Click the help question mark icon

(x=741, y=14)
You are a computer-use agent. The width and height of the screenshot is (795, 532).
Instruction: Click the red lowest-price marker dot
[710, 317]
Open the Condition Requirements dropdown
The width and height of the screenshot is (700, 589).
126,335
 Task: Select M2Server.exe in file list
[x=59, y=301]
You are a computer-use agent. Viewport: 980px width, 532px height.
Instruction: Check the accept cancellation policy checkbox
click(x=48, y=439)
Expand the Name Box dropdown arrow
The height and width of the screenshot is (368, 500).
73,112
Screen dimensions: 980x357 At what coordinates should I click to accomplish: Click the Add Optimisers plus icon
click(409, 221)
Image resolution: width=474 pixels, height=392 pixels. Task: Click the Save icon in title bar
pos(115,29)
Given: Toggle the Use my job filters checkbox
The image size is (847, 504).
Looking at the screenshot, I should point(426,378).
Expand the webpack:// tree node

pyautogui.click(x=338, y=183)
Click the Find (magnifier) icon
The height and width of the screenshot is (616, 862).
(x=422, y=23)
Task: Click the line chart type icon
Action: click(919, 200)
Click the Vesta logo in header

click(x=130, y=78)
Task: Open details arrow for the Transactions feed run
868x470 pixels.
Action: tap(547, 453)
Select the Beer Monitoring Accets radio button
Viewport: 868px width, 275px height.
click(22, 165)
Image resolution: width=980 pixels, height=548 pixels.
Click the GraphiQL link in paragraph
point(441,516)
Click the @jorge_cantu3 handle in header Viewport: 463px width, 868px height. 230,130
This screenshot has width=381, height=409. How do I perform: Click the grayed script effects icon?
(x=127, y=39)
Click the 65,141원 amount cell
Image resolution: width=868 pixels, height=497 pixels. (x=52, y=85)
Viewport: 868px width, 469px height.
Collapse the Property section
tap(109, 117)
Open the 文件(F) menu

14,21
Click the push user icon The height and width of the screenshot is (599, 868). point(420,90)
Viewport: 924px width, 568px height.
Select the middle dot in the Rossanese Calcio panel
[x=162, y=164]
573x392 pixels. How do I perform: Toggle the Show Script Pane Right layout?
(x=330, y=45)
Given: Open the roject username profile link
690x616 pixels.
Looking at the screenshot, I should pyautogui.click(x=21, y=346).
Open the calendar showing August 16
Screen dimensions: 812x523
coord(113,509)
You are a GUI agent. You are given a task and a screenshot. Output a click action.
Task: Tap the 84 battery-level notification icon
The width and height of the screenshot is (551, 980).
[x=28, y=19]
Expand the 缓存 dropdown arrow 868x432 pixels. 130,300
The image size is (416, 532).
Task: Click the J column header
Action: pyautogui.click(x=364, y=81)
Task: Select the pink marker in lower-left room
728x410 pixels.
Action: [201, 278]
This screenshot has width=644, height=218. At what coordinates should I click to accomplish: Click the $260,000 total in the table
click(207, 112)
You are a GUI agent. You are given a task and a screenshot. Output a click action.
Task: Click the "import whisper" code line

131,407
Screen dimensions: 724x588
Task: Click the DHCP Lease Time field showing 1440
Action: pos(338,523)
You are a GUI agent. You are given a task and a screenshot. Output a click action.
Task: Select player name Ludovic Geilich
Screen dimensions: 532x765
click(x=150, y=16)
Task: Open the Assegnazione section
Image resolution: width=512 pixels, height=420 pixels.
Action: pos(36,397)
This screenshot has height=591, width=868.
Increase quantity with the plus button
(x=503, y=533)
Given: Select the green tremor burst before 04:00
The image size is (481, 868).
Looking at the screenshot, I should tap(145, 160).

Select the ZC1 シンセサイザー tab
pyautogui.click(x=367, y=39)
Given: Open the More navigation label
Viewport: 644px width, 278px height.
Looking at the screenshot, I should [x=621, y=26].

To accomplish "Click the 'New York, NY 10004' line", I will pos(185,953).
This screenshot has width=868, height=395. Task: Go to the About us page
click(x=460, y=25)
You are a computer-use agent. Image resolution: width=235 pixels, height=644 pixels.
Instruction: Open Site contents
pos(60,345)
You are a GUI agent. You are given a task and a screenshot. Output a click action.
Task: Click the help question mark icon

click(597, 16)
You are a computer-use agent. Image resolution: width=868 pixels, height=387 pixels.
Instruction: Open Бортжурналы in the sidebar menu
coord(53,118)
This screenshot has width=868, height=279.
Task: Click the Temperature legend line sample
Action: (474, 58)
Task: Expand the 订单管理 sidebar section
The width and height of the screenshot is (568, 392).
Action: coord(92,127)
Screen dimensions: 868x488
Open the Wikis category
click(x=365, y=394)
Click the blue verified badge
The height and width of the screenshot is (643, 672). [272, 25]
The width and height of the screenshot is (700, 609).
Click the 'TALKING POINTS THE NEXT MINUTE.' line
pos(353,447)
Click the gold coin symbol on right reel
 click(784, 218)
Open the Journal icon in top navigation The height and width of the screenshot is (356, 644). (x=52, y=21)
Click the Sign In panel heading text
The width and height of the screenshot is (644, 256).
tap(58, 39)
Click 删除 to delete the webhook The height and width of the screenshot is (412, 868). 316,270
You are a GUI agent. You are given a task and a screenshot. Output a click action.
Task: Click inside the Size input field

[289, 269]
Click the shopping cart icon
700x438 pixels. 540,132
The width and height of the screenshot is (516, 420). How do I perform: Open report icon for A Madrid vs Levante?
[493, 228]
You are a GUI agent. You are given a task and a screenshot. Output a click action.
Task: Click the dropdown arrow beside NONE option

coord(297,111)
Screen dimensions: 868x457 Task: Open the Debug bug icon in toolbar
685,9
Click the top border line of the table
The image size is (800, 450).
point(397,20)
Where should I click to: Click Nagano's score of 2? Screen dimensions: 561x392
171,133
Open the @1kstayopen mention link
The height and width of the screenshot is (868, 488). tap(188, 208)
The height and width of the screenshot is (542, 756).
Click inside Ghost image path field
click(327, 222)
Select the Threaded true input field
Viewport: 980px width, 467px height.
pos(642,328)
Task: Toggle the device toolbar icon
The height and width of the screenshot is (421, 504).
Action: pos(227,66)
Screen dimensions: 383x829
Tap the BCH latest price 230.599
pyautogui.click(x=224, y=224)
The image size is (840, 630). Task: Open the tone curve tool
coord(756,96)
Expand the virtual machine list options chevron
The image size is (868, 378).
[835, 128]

### What is needed
Once more, print every line of the material exactly.

### Answer to this task
Click the help question mark icon

(x=741, y=14)
You are a computer-use agent. The width and height of the screenshot is (795, 532).
Instruction: Click the red lowest-price marker dot
[710, 317]
Open the Condition Requirements dropdown
The width and height of the screenshot is (700, 589).
126,335
 Task: Select M2Server.exe in file list
[x=59, y=301]
You are a computer-use agent. Viewport: 980px width, 532px height.
Instruction: Check the accept cancellation policy checkbox
click(x=48, y=439)
Expand the Name Box dropdown arrow
The height and width of the screenshot is (368, 500).
73,112
Screen dimensions: 980x357 At what coordinates should I click to accomplish: Click the Add Optimisers plus icon
click(409, 221)
Image resolution: width=474 pixels, height=392 pixels. Task: Click the Save icon in title bar
pos(115,29)
Given: Toggle the Use my job filters checkbox
The image size is (847, 504).
Looking at the screenshot, I should point(426,378).
Expand the webpack:// tree node

pyautogui.click(x=338, y=183)
Click the Find (magnifier) icon
The height and width of the screenshot is (616, 862).
(x=422, y=23)
Task: Click the line chart type icon
Action: click(919, 200)
Click the Vesta logo in header

click(x=130, y=78)
Task: Open details arrow for the Transactions feed run
868x470 pixels.
Action: tap(547, 453)
Select the Beer Monitoring Accets radio button
Viewport: 868px width, 275px height.
click(22, 165)
Image resolution: width=980 pixels, height=548 pixels.
Click the GraphiQL link in paragraph
point(441,516)
Click the @jorge_cantu3 handle in header Viewport: 463px width, 868px height. 230,130
This screenshot has width=381, height=409. How do I perform: Click the grayed script effects icon?
(x=127, y=39)
Click the 65,141원 amount cell
Image resolution: width=868 pixels, height=497 pixels. (x=52, y=85)
Viewport: 868px width, 469px height.
Collapse the Property section
tap(109, 117)
Open the 文件(F) menu

14,21
Click the push user icon The height and width of the screenshot is (599, 868). point(420,90)
Viewport: 924px width, 568px height.
Select the middle dot in the Rossanese Calcio panel
[x=162, y=164]
573x392 pixels. How do I perform: Toggle the Show Script Pane Right layout?
(x=330, y=45)
Given: Open the roject username profile link
690x616 pixels.
Looking at the screenshot, I should pyautogui.click(x=21, y=346).
Open the calendar showing August 16
Screen dimensions: 812x523
coord(113,509)
You are a GUI agent. You are given a task and a screenshot. Output a click action.
Task: Tap the 84 battery-level notification icon
The width and height of the screenshot is (551, 980).
[x=28, y=19]
Expand the 缓存 dropdown arrow 868x432 pixels. 130,300
The image size is (416, 532).
Task: Click the J column header
Action: pyautogui.click(x=364, y=81)
Task: Select the pink marker in lower-left room
728x410 pixels.
Action: [201, 278]
This screenshot has width=644, height=218. At what coordinates should I click to accomplish: Click the $260,000 total in the table
click(207, 112)
You are a GUI agent. You are given a task and a screenshot. Output a click action.
Task: Click the "import whisper" code line

131,407
Screen dimensions: 724x588
Task: Click the DHCP Lease Time field showing 1440
Action: pos(338,523)
You are a GUI agent. You are given a task and a screenshot. Output a click action.
Task: Select player name Ludovic Geilich
Screen dimensions: 532x765
click(x=150, y=16)
Task: Open the Assegnazione section
Image resolution: width=512 pixels, height=420 pixels.
Action: pos(36,397)
This screenshot has height=591, width=868.
Increase quantity with the plus button
(x=503, y=533)
Given: Select the green tremor burst before 04:00
The image size is (481, 868).
Looking at the screenshot, I should tap(145, 160).

Select the ZC1 シンセサイザー tab
pyautogui.click(x=367, y=39)
Given: Open the More navigation label
Viewport: 644px width, 278px height.
Looking at the screenshot, I should [x=621, y=26].

To accomplish "Click the 'New York, NY 10004' line", I will pos(185,953).
This screenshot has width=868, height=395. Task: Go to the About us page
click(x=460, y=25)
You are a computer-use agent. Image resolution: width=235 pixels, height=644 pixels.
Instruction: Open Site contents
pos(60,345)
You are a GUI agent. You are given a task and a screenshot. Output a click action.
Task: Click the help question mark icon

click(597, 16)
You are a computer-use agent. Image resolution: width=868 pixels, height=387 pixels.
Instruction: Open Бортжурналы in the sidebar menu
coord(53,118)
This screenshot has width=868, height=279.
Task: Click the Temperature legend line sample
Action: (474, 58)
Task: Expand the 订单管理 sidebar section
The width and height of the screenshot is (568, 392).
Action: coord(92,127)
Screen dimensions: 868x488
Open the Wikis category
click(x=365, y=394)
Click the blue verified badge
The height and width of the screenshot is (643, 672). [272, 25]
The width and height of the screenshot is (700, 609).
Click the 'TALKING POINTS THE NEXT MINUTE.' line
pos(353,447)
Click the gold coin symbol on right reel
 click(784, 218)
Open the Journal icon in top navigation The height and width of the screenshot is (356, 644). (x=52, y=21)
Click the Sign In panel heading text
The width and height of the screenshot is (644, 256).
tap(58, 39)
Click 删除 to delete the webhook The height and width of the screenshot is (412, 868). 316,270
You are a GUI agent. You are given a task and a screenshot. Output a click action.
Task: Click inside the Size input field

[289, 269]
Click the shopping cart icon
700x438 pixels. 540,132
The width and height of the screenshot is (516, 420). How do I perform: Open report icon for A Madrid vs Levante?
[493, 228]
You are a GUI agent. You are given a task and a screenshot. Output a click action.
Task: Click the dropdown arrow beside NONE option

coord(297,111)
Screen dimensions: 868x457 Task: Open the Debug bug icon in toolbar
685,9
Click the top border line of the table
The image size is (800, 450).
point(397,20)
Where should I click to: Click Nagano's score of 2? Screen dimensions: 561x392
171,133
Open the @1kstayopen mention link
The height and width of the screenshot is (868, 488). tap(188, 208)
The height and width of the screenshot is (542, 756).
Click inside Ghost image path field
click(327, 222)
Select the Threaded true input field
Viewport: 980px width, 467px height.
pos(642,328)
Task: Toggle the device toolbar icon
The height and width of the screenshot is (421, 504).
Action: pos(227,66)
Screen dimensions: 383x829
Tap the BCH latest price 230.599
pyautogui.click(x=224, y=224)
The image size is (840, 630). Task: Open the tone curve tool
coord(756,96)
Expand the virtual machine list options chevron
The image size is (868, 378).
[835, 128]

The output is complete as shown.